───── Bereitgestellte Daten ─────

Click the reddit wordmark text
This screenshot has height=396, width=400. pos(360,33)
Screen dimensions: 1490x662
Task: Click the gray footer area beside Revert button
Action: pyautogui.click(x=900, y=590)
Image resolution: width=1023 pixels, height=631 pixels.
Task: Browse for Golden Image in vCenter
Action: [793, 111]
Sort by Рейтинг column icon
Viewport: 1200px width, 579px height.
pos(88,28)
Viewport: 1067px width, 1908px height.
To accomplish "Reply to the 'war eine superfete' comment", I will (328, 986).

─────
───── Bereitgestellte Daten ─────

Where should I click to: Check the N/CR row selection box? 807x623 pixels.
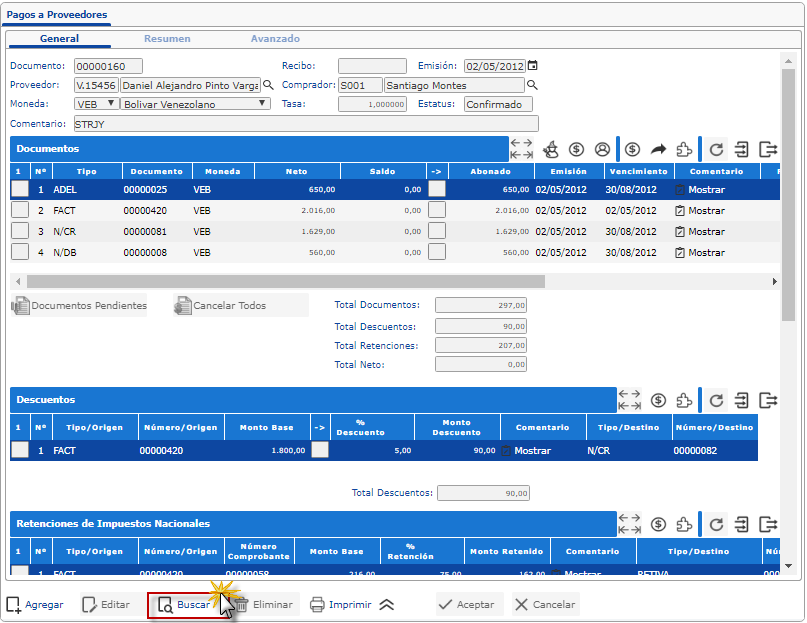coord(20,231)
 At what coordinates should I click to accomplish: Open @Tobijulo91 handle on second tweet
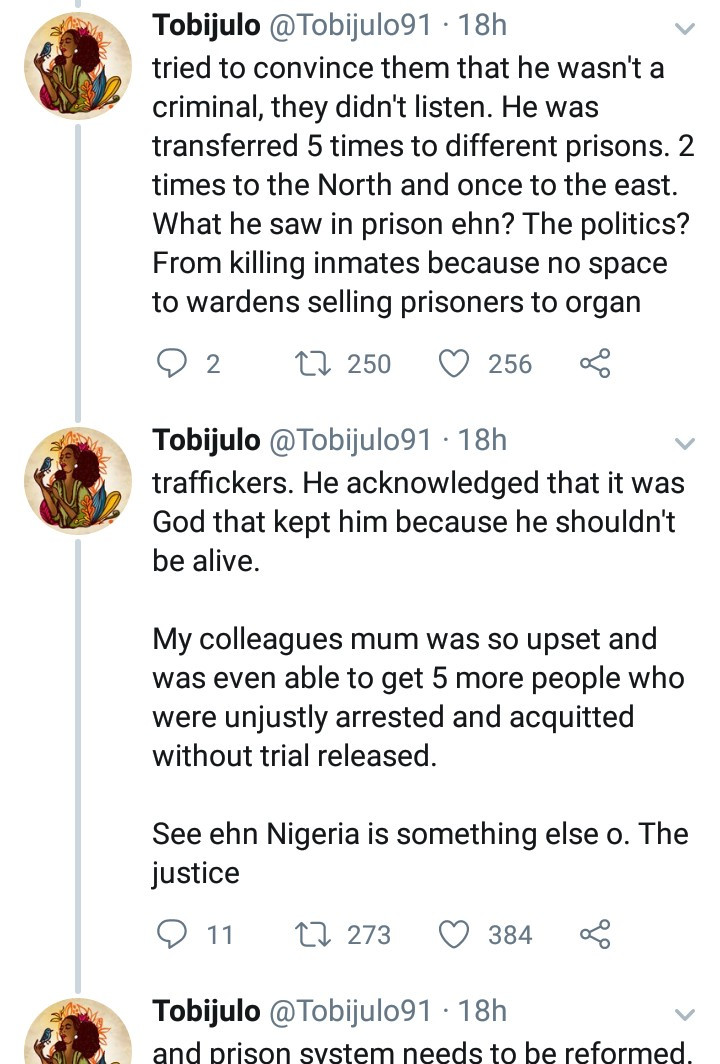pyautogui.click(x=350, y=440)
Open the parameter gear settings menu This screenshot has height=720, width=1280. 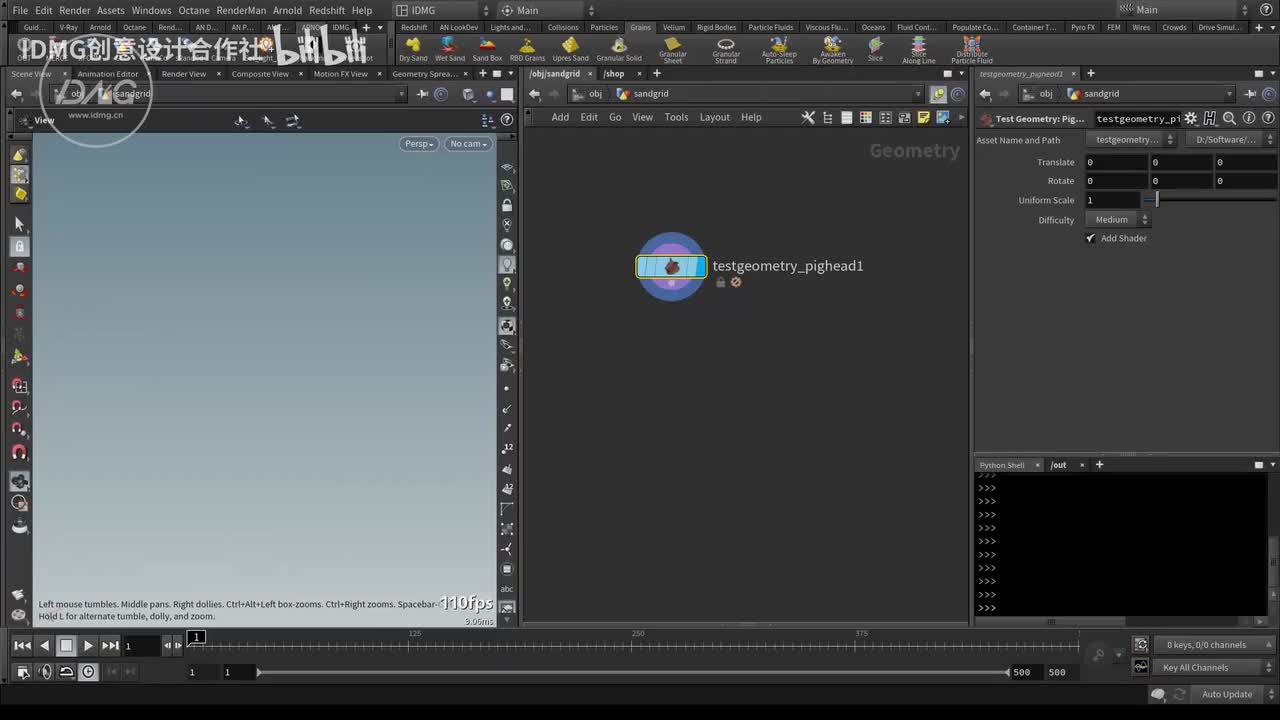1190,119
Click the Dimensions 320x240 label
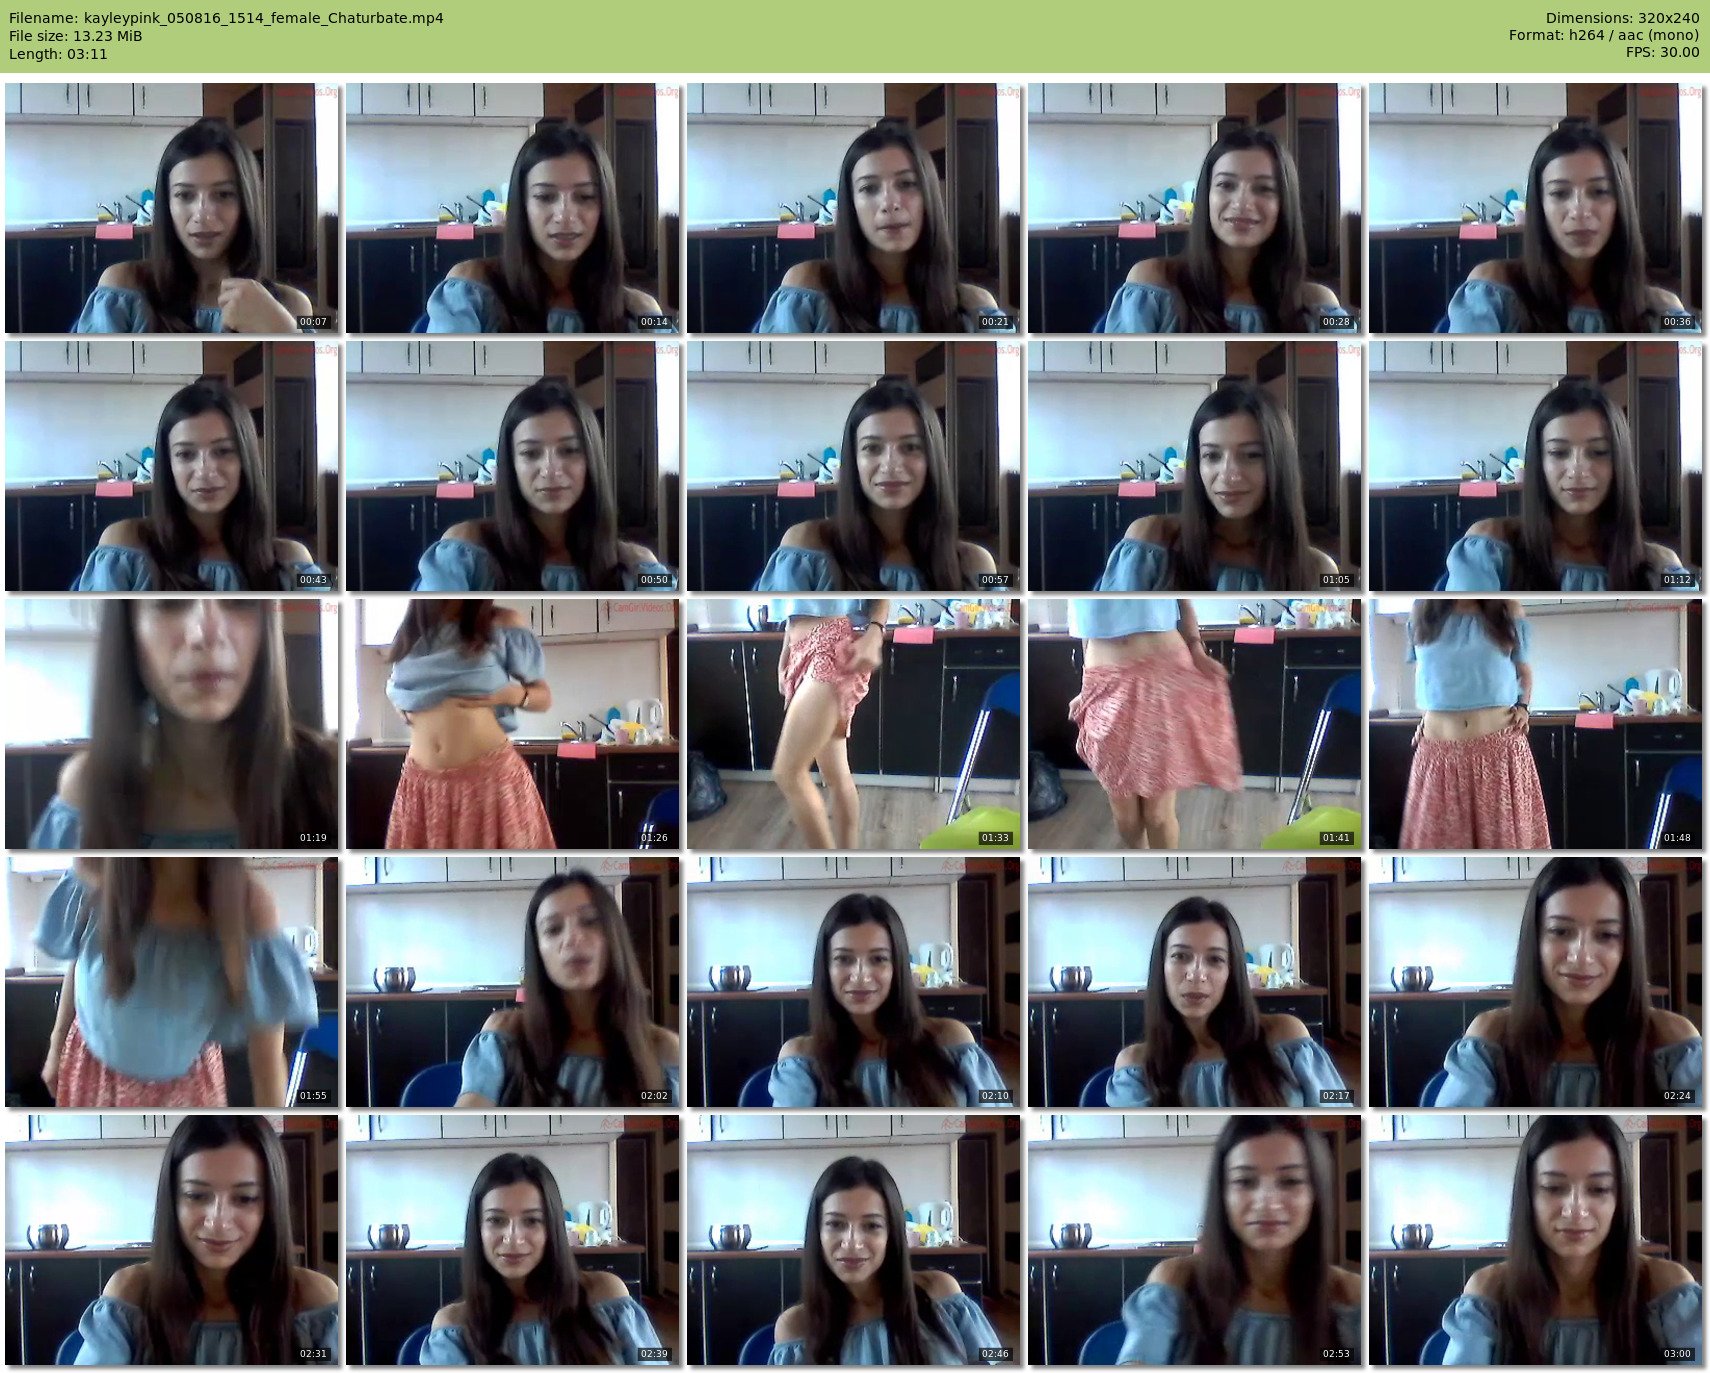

─────
───── Bereitgestellte Daten ─────

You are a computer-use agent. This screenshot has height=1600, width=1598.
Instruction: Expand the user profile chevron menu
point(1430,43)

─────

Aufgabenstellung:
Entnimm den Zeilen oben den Abschnitt von der Zeile mit „Click the reddit wordmark text“ bis einschließlich der Zeile mit „will (328, 986).“ und gib ihn unverändert wieder.

Erledigte Aufgabe:
Click the reddit wordmark text
This screenshot has height=396, width=400. pos(360,33)
Screen dimensions: 1490x662
Task: Click the gray footer area beside Revert button
Action: pyautogui.click(x=900, y=590)
Image resolution: width=1023 pixels, height=631 pixels.
Task: Browse for Golden Image in vCenter
Action: [793, 111]
Sort by Рейтинг column icon
Viewport: 1200px width, 579px height.
pos(88,28)
Viewport: 1067px width, 1908px height.
To accomplish "Reply to the 'war eine superfete' comment", I will (328, 986).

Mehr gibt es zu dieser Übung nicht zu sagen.